RENAL NEOPLASIAS IN PATIENTS RECEIVING DIALYSIS AND RENAL TRANSPLANTATION: CLINICO-PATHOLOGICAL FEATURES AND P53 GENE MUTATIONS

Abstract
In Japan, the relative risk for renal cell carcinoma (RCC) in renal transplants was about 80-fold higher than that in the general population. Depressed immune surveillance due to the use of immunosuppressive agents was considered to cause cancer. Before renal transplantation, a vast majority of patients received hemodialysis, a known causative factor for acquired cystic disease of kidney (ACDK). Because ACDK is also considered to predispose to RCC, at least two risk factors for cancer accumulate in renal transplants.
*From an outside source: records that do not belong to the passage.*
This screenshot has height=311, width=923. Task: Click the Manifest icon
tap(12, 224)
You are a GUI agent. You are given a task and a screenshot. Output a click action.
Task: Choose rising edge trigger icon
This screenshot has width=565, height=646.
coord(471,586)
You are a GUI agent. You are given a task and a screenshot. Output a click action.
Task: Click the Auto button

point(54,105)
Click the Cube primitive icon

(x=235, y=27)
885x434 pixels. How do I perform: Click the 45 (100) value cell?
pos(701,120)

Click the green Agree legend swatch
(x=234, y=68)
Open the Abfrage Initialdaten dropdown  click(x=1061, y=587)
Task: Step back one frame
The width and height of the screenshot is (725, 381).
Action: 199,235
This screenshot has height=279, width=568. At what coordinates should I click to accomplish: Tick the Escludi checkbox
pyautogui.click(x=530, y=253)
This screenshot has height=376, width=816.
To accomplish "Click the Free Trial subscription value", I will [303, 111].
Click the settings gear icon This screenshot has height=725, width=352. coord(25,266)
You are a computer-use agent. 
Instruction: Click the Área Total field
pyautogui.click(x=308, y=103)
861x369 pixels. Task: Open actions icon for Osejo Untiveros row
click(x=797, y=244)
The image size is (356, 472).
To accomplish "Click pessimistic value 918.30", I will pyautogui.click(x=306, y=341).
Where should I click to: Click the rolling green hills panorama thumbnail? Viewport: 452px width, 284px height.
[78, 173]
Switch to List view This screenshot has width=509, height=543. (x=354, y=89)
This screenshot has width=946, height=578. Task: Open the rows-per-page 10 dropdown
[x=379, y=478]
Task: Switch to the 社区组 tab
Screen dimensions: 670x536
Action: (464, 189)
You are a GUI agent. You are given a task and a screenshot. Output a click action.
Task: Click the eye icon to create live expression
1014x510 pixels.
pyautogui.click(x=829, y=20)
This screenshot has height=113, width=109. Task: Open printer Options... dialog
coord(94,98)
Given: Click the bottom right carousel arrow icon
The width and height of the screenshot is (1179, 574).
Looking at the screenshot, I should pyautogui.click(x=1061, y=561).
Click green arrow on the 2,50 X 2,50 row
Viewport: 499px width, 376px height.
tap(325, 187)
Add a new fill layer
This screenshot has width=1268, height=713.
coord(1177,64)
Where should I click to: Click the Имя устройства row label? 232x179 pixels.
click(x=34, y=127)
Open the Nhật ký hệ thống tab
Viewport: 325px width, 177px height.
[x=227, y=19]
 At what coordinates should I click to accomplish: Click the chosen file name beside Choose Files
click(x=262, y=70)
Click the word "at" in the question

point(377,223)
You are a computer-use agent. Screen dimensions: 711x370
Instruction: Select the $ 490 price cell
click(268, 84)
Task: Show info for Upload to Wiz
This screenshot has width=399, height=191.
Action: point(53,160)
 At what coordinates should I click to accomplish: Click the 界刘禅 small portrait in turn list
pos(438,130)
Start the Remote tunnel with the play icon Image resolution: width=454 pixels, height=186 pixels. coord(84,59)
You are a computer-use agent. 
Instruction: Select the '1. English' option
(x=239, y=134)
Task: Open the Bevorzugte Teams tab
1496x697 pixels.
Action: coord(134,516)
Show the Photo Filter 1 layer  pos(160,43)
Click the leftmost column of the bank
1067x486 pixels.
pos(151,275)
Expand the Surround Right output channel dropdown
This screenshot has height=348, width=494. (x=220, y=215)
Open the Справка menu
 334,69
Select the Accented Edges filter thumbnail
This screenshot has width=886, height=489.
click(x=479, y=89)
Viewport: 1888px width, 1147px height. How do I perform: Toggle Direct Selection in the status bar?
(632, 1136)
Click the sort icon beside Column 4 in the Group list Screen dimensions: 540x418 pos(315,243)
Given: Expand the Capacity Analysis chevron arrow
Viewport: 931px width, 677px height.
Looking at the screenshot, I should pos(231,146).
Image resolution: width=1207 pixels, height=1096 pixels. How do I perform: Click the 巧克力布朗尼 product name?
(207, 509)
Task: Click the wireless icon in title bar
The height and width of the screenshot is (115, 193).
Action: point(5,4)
In our study, clinicopathological features together with p53 gene mutations were analyzed in 218 patients with RCC: 22 received dialysis followed by renal transplantation, 39 received dialysis alone, and 157 sporadic RCC. P53 mutations were analyzed on DNA extracted from paraffin-embedded specimens with use of single strand conformation polymorphism, followed by direct sequencing. RCC in transplants shared several clinico-pathological features with those in dialysis patients, which included small size and multiplicity of tumor, relatively high frequency of presence of ACDK, and papillary type of RCC. p53 gene mutations were infrequent in RCC of any clinical setting. Atrophic kidney at the end-stage of renal failure and under dialysis have lesions of ACDK that might predispose to RCC in dialysis and transplant patients.